- **TO DO**
Reproduce the data below verbatim, every line in its original order.

- **ITEMS**
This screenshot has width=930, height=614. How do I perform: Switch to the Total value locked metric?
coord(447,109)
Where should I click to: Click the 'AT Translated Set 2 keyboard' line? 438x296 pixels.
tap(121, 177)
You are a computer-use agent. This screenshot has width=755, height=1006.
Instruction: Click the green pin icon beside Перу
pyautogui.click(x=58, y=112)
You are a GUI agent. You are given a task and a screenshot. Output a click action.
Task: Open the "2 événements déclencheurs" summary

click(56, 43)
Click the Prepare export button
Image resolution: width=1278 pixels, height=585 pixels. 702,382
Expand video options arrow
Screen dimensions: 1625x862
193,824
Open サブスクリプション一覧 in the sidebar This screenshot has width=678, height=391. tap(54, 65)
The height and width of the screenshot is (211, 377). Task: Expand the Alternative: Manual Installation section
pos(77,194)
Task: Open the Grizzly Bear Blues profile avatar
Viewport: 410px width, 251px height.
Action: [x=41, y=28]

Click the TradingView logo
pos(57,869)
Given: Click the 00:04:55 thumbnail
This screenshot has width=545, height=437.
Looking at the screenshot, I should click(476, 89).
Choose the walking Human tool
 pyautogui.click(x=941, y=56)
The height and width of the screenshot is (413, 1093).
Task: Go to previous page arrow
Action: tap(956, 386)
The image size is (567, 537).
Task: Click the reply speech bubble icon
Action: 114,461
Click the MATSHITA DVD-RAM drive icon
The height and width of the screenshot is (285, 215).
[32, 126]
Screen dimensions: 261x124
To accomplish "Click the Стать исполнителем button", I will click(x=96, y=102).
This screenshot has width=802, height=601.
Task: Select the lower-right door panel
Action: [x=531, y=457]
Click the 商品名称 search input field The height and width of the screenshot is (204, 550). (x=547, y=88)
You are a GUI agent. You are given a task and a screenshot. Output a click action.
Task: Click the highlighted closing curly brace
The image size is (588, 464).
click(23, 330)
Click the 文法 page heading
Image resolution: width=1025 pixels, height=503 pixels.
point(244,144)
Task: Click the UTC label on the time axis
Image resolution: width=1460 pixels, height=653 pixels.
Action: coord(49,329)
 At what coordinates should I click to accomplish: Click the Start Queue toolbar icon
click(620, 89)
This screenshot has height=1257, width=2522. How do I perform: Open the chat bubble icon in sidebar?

- **RESULT BELOW**
This screenshot has width=930, height=614. How do I perform: Switch to the Total value locked metric?
coord(447,109)
Where should I click to: Click the 'AT Translated Set 2 keyboard' line? 438x296 pixels.
tap(121, 177)
You are a computer-use agent. This screenshot has width=755, height=1006.
Instruction: Click the green pin icon beside Перу
pyautogui.click(x=58, y=112)
You are a GUI agent. You are given a task and a screenshot. Output a click action.
Task: Open the "2 événements déclencheurs" summary

click(56, 43)
Click the Prepare export button
Image resolution: width=1278 pixels, height=585 pixels. 702,382
Expand video options arrow
Screen dimensions: 1625x862
193,824
Open サブスクリプション一覧 in the sidebar This screenshot has width=678, height=391. tap(54, 65)
The height and width of the screenshot is (211, 377). Task: Expand the Alternative: Manual Installation section
pos(77,194)
Task: Open the Grizzly Bear Blues profile avatar
Viewport: 410px width, 251px height.
Action: [x=41, y=28]

Click the TradingView logo
pos(57,869)
Given: Click the 00:04:55 thumbnail
This screenshot has width=545, height=437.
Looking at the screenshot, I should click(476, 89).
Choose the walking Human tool
 pyautogui.click(x=941, y=56)
The height and width of the screenshot is (413, 1093).
Task: Go to previous page arrow
Action: tap(956, 386)
The image size is (567, 537).
Task: Click the reply speech bubble icon
Action: 114,461
Click the MATSHITA DVD-RAM drive icon
The height and width of the screenshot is (285, 215).
[32, 126]
Screen dimensions: 261x124
To accomplish "Click the Стать исполнителем button", I will click(x=96, y=102).
This screenshot has width=802, height=601.
Task: Select the lower-right door panel
Action: [x=531, y=457]
Click the 商品名称 search input field The height and width of the screenshot is (204, 550). (x=547, y=88)
You are a GUI agent. You are given a task and a screenshot. Output a click action.
Task: Click the highlighted closing curly brace
The image size is (588, 464).
click(23, 330)
Click the 文法 page heading
Image resolution: width=1025 pixels, height=503 pixels.
point(244,144)
Task: Click the UTC label on the time axis
Image resolution: width=1460 pixels, height=653 pixels.
Action: coord(49,329)
 At what coordinates should I click to accomplish: Click the Start Queue toolbar icon
click(620, 89)
This screenshot has height=1257, width=2522. How do I perform: Open the chat bubble icon in sidebar?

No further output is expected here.